In Luke 13, we are provided with a very clear example of what it looks like when someone allows the work done by God in their life to define them. Having been crippled for 18 years, a woman is healed and set free by Jesus. Luke tells us “she at once stood up straight and glorified God.” Did it say she contemplated if she were truly healed, or just partially healed? Nope. Did it suggest that she continued to resume the gait of one crippled by disease simply because that was what she was accustomed to? No, of course not! She didn’t spend any time contemplating if she were healed or if she wasn’t, or if she should perhaps still move about her world as if she were still crippled just because she used to be (it would be absurd if she had, right?). Rather, she immediately stood up, and glorified the Lord, rejoicing in her new-found state of being. She embraced her new identity that she had been graced with, let go of her past, and walked into her future praising God for setting her free.

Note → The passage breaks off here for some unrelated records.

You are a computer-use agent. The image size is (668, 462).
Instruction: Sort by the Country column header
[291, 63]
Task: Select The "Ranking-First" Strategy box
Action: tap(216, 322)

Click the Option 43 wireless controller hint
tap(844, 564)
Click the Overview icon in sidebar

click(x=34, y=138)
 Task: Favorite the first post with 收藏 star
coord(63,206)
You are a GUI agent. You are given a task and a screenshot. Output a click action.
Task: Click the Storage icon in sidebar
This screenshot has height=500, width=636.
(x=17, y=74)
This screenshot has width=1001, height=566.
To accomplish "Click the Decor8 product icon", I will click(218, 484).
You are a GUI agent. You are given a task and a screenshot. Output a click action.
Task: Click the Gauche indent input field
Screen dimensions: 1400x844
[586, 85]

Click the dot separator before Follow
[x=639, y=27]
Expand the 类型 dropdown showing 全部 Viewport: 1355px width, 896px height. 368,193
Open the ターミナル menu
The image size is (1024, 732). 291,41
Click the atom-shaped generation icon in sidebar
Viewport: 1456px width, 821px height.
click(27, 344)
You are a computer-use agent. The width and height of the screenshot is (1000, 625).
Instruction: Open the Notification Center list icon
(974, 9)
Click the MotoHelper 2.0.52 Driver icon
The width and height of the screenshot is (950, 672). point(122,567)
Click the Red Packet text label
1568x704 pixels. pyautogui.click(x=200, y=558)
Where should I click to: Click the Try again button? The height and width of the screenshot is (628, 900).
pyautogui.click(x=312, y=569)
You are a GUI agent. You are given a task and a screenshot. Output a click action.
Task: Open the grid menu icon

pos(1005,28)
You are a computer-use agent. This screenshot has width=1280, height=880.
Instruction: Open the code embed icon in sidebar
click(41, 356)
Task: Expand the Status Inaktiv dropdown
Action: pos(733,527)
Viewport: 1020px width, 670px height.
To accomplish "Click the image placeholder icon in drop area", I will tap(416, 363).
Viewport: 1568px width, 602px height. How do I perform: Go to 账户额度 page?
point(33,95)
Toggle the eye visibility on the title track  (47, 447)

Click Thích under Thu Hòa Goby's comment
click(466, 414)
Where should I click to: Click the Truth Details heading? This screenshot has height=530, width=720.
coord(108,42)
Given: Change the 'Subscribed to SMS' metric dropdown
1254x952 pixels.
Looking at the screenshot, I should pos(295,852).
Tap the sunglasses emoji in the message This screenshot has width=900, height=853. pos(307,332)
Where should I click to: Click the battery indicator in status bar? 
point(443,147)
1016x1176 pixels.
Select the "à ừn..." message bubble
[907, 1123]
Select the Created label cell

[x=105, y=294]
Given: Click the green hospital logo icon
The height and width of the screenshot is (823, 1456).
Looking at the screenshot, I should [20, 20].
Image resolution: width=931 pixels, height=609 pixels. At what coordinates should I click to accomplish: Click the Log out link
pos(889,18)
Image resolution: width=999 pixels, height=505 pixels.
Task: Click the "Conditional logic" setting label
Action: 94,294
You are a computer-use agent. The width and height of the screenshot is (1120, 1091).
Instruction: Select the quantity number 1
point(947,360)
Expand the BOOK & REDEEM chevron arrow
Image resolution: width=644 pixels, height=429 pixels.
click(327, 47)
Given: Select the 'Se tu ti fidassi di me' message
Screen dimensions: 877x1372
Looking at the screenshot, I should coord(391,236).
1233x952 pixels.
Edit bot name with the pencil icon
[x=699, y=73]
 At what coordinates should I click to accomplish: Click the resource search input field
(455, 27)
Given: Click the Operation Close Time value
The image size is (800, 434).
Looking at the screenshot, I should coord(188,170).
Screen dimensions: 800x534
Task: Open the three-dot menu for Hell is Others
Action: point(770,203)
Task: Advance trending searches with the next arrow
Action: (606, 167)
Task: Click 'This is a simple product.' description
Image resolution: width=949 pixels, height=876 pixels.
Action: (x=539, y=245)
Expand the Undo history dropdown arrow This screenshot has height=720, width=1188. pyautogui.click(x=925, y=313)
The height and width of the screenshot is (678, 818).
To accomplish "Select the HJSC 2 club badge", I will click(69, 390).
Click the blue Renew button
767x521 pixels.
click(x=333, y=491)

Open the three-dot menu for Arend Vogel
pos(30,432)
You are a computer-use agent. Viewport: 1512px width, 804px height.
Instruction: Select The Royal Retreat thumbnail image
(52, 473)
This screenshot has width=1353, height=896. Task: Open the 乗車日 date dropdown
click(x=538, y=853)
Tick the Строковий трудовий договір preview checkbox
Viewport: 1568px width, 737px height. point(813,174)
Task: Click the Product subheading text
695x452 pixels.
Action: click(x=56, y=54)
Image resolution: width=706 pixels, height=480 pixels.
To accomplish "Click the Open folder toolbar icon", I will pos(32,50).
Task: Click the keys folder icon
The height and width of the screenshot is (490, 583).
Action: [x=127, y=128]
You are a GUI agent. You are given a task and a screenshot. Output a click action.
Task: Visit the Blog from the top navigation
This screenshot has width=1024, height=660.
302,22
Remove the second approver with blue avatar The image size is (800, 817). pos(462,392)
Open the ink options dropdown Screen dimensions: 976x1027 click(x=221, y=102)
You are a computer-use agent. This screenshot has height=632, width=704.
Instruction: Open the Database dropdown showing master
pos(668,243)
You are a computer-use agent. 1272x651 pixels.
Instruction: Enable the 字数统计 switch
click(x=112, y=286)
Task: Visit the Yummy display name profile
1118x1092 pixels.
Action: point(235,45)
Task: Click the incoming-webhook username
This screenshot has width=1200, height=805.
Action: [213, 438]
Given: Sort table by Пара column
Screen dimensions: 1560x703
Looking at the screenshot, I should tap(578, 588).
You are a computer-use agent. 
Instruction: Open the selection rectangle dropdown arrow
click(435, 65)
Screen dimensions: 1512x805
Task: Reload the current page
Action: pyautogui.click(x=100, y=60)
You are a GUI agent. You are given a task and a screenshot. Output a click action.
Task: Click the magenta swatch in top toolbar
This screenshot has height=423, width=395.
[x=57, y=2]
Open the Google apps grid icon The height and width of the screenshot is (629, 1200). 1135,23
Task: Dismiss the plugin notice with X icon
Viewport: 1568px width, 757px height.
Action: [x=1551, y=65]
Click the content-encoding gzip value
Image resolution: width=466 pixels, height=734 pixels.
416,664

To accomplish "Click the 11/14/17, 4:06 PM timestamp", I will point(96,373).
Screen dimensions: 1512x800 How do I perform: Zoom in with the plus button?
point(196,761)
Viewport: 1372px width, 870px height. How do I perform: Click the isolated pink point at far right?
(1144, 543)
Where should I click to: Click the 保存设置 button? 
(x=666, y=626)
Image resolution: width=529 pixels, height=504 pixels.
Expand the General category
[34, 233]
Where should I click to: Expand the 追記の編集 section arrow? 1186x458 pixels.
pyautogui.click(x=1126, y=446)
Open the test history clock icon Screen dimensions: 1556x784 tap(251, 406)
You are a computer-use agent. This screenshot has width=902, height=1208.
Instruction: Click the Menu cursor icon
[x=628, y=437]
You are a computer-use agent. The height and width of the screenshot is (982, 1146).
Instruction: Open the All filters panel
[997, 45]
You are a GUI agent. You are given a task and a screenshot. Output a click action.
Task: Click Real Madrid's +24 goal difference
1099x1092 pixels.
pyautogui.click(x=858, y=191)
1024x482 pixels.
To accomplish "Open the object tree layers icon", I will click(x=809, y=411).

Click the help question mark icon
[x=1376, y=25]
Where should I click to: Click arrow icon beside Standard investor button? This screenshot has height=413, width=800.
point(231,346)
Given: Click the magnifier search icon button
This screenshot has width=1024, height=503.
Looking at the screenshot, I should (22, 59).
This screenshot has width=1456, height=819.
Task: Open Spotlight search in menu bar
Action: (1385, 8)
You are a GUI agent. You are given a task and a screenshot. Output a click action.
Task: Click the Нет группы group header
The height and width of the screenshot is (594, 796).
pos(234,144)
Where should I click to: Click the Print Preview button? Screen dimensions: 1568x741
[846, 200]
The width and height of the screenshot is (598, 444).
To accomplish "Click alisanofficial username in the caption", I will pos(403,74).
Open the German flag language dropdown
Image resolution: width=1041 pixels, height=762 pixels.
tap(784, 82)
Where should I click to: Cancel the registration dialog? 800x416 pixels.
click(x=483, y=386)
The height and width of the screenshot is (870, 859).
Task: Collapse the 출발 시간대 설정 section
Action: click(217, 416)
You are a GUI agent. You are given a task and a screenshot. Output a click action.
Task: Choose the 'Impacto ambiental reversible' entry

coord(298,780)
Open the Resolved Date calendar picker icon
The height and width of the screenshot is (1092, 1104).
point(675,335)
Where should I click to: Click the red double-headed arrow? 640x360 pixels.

May we be more like the woman in Luke chapter 13. May we let go of our failures…sins…insecurities…fears. Not limit ourselves to the crippling definitions that they have over our lives, but rather embrace our new found identity in the Lord. May we allow him to define us, allow him to claim us as his children, as his beloved. May we go forth glorifying and sharing the great work that has been done in our lives, focusing our eyes upward and outward instead of inward and down.